● Task goal: Look through the data below for the line with "Click the Añadir" and the line with "673x481 pixels.", then output those two and all lines in between, exactly as written.

Start of Extracted entries

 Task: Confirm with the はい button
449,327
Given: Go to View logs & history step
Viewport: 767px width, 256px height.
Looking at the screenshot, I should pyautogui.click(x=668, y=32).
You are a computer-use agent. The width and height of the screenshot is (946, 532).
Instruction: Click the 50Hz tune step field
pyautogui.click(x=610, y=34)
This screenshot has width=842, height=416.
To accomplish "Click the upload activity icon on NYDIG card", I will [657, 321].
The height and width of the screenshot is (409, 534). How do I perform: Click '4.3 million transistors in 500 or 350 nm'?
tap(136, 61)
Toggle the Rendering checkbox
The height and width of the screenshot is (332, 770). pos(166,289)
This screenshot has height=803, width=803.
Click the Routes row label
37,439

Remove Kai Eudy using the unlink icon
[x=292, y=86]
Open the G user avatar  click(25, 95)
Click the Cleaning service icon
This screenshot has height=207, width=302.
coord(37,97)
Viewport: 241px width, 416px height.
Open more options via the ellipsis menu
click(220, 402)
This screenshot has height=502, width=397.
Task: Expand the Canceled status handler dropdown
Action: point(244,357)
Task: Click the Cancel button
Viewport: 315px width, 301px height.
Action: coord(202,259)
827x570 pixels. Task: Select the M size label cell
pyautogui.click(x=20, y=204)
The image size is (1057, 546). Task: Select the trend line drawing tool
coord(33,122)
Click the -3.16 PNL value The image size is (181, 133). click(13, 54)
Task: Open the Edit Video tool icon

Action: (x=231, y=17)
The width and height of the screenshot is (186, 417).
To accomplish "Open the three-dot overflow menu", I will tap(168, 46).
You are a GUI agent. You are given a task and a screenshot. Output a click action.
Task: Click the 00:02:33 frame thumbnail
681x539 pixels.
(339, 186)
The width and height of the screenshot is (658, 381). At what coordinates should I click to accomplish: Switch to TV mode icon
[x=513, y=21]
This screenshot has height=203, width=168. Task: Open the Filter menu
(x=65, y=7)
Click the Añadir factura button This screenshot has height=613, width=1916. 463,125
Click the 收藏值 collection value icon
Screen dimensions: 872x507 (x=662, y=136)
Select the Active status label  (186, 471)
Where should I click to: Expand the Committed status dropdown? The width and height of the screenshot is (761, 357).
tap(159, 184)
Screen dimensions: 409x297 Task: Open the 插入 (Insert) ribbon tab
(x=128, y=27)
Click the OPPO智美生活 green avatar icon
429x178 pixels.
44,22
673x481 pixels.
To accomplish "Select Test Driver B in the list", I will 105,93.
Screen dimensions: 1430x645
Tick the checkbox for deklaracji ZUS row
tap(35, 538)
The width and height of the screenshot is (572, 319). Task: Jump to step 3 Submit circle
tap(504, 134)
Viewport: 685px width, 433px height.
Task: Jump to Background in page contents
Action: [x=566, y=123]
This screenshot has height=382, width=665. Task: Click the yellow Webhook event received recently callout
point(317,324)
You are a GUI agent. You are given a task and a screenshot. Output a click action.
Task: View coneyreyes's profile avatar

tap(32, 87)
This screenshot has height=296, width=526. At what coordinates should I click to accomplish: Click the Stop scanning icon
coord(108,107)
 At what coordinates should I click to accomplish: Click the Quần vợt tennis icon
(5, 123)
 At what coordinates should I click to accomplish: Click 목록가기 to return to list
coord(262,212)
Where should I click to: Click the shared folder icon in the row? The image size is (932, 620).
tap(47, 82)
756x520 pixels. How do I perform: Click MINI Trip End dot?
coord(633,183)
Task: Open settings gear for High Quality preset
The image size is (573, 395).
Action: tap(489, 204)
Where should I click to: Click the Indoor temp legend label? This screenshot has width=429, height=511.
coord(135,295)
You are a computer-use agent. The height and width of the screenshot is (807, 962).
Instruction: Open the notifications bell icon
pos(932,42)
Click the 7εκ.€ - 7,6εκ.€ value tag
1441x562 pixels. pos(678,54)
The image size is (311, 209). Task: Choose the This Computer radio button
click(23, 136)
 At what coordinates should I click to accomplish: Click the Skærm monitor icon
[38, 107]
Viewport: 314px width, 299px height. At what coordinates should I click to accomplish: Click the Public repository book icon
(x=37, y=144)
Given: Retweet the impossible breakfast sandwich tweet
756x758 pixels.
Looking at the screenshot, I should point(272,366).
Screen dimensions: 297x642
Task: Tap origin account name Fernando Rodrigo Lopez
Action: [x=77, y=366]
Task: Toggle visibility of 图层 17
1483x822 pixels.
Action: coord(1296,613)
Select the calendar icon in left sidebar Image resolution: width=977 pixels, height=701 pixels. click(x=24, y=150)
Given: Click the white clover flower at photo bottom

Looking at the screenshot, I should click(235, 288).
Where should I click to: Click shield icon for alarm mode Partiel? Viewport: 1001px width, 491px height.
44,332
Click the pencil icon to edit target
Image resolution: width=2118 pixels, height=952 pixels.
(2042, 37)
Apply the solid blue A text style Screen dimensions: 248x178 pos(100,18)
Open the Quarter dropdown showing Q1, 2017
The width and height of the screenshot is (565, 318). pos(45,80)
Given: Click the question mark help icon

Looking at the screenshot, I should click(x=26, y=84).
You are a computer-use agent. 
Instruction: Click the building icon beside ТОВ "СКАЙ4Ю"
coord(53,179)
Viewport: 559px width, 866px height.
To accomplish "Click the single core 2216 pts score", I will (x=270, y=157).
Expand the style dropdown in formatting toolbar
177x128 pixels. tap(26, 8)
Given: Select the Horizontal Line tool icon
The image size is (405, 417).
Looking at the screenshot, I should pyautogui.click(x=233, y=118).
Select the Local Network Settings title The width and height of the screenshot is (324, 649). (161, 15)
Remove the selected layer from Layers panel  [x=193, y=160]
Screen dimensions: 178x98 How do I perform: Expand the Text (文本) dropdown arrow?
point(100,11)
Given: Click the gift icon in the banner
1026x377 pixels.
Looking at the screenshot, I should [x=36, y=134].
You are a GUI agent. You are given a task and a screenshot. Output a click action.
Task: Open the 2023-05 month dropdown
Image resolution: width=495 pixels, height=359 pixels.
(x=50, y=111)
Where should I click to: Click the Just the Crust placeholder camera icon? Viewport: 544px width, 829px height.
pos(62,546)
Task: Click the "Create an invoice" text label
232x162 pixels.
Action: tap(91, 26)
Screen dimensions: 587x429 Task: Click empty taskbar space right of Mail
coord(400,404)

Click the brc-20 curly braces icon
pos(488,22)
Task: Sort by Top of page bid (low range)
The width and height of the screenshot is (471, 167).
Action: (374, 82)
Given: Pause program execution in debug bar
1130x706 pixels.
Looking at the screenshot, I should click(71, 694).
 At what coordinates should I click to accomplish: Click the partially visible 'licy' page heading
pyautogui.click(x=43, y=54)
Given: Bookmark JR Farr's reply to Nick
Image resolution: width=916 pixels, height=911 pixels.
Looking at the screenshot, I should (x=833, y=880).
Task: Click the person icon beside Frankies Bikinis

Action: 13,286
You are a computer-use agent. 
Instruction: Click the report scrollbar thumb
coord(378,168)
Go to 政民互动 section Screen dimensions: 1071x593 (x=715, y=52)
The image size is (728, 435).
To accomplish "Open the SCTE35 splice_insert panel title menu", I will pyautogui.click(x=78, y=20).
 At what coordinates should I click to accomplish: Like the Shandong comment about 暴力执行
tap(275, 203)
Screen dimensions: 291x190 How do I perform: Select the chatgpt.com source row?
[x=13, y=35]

End of Extracted entries

● Final answer:
Click the Añadir factura button This screenshot has height=613, width=1916. 463,125
Click the 收藏值 collection value icon
Screen dimensions: 872x507 (x=662, y=136)
Select the Active status label  (186, 471)
Where should I click to: Expand the Committed status dropdown? The width and height of the screenshot is (761, 357).
tap(159, 184)
Screen dimensions: 409x297 Task: Open the 插入 (Insert) ribbon tab
(x=128, y=27)
Click the OPPO智美生活 green avatar icon
429x178 pixels.
44,22
673x481 pixels.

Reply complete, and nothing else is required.